Swiss financial institution UBS has raised the likelihood of a U.S. recession.
UBS Global Wealth Management revised its probability of a U.S. recession from 20% to 25%, citing weaker job growth and July unemployment rate data.
The firm noted that although the economy has managed a soft landing thanks to steady consumer spending, the future economic outlook remains uncertain.
Earlier this month, JPMorgan increased its forecast for a U.S. recession to 35% by the end of the year, pointing to easing labor market pressure.
Last week, the U.S. Department of Labor revised its total payroll employment estimate down by 818,000 jobs for the period from April 2023 to March 2024. This indicates that U.S. employers added significantly fewer jobs than initially reported through March.
The increased recession risk is due to a sharp slowdown in employment growth and the U.S. unemployment rate rising to 4.3% in July, the highest level in three years. This has sparked concerns that the labor market is deteriorating and the economy may become more vulnerable to a recession.

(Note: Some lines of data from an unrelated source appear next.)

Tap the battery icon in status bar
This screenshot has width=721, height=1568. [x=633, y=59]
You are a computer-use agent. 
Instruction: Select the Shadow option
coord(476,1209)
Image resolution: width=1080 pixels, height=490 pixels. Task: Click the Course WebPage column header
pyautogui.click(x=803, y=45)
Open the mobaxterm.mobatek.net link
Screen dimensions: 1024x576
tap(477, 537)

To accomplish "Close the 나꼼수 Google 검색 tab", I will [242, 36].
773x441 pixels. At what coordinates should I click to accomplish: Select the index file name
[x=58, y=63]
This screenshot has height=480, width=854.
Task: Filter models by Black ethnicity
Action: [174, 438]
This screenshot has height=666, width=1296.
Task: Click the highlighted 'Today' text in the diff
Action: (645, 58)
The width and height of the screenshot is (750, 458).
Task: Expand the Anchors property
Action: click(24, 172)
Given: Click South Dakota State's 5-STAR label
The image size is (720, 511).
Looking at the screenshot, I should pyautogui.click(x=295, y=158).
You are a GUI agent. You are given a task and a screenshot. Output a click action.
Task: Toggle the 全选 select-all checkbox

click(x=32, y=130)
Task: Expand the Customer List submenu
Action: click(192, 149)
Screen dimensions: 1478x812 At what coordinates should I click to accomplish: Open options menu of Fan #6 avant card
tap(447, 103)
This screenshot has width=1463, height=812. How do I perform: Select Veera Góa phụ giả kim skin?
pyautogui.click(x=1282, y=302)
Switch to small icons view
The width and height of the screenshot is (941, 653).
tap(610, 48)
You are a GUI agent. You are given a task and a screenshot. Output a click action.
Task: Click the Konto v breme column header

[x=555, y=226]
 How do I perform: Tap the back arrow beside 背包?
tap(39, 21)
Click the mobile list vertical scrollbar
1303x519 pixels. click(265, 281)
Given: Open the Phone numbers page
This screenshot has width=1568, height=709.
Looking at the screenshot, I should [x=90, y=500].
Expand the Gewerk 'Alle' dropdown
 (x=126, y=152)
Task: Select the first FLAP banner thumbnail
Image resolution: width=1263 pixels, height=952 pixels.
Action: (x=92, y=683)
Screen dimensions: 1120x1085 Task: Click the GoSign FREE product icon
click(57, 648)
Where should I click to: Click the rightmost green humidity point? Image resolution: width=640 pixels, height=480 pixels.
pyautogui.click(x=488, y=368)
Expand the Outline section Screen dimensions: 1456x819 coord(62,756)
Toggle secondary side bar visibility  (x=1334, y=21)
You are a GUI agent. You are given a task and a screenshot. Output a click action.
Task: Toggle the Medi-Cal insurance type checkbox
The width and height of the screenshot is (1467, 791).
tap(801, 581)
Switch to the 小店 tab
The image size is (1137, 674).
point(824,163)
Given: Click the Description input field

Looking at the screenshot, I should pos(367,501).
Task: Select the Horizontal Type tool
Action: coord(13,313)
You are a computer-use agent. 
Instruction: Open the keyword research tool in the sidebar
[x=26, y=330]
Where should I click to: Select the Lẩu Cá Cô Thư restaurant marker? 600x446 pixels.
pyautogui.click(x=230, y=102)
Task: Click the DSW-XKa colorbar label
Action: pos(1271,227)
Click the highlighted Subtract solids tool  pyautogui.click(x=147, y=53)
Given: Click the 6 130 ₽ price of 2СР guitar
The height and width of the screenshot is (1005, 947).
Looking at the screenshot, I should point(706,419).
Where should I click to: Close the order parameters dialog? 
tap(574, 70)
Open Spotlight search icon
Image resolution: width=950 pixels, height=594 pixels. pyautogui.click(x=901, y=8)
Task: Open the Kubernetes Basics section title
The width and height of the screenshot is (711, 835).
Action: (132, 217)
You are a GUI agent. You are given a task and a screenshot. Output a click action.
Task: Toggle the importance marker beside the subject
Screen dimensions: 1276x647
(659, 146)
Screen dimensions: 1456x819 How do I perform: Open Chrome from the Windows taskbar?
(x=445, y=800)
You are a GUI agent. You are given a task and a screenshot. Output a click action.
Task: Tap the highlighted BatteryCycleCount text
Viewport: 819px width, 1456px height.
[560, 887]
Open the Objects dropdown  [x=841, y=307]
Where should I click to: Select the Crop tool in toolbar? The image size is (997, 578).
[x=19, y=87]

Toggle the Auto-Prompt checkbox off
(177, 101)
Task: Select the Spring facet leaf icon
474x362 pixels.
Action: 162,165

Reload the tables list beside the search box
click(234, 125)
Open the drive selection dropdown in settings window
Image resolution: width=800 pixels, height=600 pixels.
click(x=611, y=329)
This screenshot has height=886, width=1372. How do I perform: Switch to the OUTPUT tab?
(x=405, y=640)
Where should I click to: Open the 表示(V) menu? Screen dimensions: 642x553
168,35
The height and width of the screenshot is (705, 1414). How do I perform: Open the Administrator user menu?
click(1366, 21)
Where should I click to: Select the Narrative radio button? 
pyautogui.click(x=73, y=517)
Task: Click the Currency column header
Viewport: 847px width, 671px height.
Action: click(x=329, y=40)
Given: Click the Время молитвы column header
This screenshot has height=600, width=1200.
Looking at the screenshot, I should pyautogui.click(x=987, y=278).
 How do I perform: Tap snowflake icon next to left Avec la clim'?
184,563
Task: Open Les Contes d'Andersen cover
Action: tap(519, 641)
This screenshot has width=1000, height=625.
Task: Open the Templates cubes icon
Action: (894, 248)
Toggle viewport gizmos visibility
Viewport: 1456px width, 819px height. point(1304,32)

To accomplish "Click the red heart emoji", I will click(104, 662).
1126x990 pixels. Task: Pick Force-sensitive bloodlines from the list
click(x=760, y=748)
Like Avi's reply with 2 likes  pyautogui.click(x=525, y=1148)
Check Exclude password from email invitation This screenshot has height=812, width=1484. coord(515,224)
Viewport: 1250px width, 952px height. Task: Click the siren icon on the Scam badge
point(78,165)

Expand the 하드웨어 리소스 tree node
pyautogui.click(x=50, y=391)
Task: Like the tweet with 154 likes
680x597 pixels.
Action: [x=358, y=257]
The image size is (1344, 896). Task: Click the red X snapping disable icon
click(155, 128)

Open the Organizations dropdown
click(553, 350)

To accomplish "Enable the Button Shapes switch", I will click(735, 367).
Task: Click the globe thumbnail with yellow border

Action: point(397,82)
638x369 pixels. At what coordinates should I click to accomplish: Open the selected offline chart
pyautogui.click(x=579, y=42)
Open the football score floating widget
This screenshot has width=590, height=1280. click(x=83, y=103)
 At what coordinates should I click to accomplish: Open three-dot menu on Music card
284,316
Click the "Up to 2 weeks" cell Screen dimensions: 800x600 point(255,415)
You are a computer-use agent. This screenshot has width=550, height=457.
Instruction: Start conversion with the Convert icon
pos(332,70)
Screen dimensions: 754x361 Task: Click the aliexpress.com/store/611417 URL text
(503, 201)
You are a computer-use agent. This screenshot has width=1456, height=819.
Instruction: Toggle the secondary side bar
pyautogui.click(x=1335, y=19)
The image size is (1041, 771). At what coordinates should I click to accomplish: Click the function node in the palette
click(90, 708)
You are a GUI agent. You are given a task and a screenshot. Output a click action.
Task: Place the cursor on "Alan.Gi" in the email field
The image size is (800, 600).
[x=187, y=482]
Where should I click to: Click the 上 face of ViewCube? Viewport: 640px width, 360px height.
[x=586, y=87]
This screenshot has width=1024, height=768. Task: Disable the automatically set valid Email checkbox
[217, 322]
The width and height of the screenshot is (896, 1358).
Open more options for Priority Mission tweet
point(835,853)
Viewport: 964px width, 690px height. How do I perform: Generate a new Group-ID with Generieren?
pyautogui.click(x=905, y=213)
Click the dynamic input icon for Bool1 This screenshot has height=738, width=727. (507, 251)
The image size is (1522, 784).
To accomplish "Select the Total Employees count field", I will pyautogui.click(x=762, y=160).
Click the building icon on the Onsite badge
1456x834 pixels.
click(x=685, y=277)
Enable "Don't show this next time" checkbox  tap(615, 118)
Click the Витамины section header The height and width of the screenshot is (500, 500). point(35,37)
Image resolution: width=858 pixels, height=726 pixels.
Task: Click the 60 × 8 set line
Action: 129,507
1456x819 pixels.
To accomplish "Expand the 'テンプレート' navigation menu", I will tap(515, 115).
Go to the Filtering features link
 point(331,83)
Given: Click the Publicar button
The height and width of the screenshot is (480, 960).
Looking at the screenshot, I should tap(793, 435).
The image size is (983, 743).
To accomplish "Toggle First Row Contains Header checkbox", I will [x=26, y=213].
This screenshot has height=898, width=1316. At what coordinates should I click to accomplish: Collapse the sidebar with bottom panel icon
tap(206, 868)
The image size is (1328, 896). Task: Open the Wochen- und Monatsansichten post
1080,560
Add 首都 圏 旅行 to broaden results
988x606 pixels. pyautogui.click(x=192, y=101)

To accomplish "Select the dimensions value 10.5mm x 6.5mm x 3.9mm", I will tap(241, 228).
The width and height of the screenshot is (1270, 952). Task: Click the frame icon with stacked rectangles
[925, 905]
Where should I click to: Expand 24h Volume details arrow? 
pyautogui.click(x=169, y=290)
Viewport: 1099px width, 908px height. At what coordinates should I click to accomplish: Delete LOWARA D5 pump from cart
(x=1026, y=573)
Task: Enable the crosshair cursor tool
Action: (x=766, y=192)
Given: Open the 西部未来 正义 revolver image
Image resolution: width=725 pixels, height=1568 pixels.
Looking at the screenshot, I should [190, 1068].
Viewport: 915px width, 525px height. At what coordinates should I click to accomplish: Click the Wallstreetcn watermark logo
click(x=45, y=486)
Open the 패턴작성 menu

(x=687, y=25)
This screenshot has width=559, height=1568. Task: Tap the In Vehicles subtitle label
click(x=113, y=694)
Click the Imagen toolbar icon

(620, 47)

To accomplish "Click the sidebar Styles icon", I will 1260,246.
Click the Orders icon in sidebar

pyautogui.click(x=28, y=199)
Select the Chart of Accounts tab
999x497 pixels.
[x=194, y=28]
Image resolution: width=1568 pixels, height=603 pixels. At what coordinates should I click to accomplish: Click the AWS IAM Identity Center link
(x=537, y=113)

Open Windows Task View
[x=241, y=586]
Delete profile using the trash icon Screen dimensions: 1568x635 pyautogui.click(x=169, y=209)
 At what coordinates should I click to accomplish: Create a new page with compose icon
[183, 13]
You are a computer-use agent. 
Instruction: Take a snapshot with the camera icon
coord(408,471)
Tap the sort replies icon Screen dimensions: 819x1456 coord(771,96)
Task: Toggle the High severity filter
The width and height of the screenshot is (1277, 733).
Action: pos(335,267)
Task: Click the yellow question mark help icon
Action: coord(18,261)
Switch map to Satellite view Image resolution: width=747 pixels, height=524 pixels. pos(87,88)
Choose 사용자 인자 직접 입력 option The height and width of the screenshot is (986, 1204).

Meanwhile, expectations for a rate cut have increased after Federal Reserve Chair Jerome Powell indicated in his Jackson Hole speech last Friday that “the time to lower rates has come.” The market anticipates a potential rate cut of up to 50 basis points in the Federal Reserve’s September meeting.
UBS Senior Economist Brian Rose commented that sustained income growth will be essential for maintaining spending as the excess savings accumulated during the pandemic are being depleted. He added that maintaining a steady savings rate may be the best outcome to hope for.